Assessing the Rate of Acute Bacterial Meningitis in Infants

Key point: Acute bacterial meningitis occurrence is low in infants with UTI.
Citation: Wallace SS, Brown DN, Cruz AT. Prevalence of concomitant acute bacterial meningitis in neonates with febrile urinary tract infection: a retrospective cross-sectional study. J Pediatr. 2017; Feb 6. [Epub ahead of print]

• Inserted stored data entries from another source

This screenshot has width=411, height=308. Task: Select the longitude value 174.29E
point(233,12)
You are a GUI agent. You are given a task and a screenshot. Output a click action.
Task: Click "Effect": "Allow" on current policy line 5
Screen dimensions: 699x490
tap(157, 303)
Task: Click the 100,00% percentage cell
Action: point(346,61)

This study looked at the rate of acute bacterial meningitis (ABM) in infants found to have urinary tract infections. This was a retrospective cross-sectional study that included 236 infants <30 days of age. ABM was defined as growth of pathogenic bacteria in cerebrospinal fluid (CSF) culture, and probable ABM if pleocytosis with ≥20 white blood cells was present in an antibiotic pretreated patient. No patient had ABM by culture, and only two (0.8%) had probable ABM. The authors concluded that ABM was low in patients with UTI, noting that these are the most common cause of fever in neonates. The authors speculate that as the collection of CSF already is variable, this may assist in this choice. For the urgent care provider, the biggest reminder is the importance of urine as a source of infection in young children, as well as general knowledge of what is being done with febrile infants today.
 

Examining Response to Previous Ebola Outbreaks

Key point: Lots of analysis post Ebola, but action might be lacking.
Citation: Moon S, Leigh J, Woskie L, et al. Post-Ebola reforms: ample analysis, inadequate action. BMJ. 2017;356:j280.

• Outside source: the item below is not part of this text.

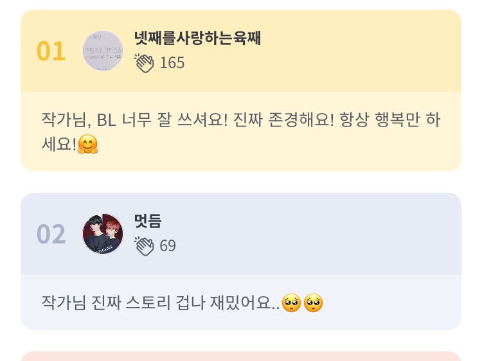Click the 69 clap count
This screenshot has height=361, width=482.
[x=168, y=246]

This article discusses analysis and suggested reforms in the wake of Ebola outbreaks. According to the authors, 11,000 deaths were directly attributed to the outbreak. Over 40 target examinations of the outbreak were performed. As a whole, these publications generally agree. Unfortunately, the suggested actions have not yet been taken. Some of these include compliance with WHO international health regulations, assuring trade and travel restrictions are justified, reporting outbreaks swiftly, and addressing issues with the WHO itself. Although these issues do not directly affect urgent care, the general categories and need for cooperation and good systems for response—as well as the knowledge that the most recent outbreak not be the last—should make us think about how we can function as a group, whether through UCA or our local health authorities. This should be planned now before we have another emergency or outbreak.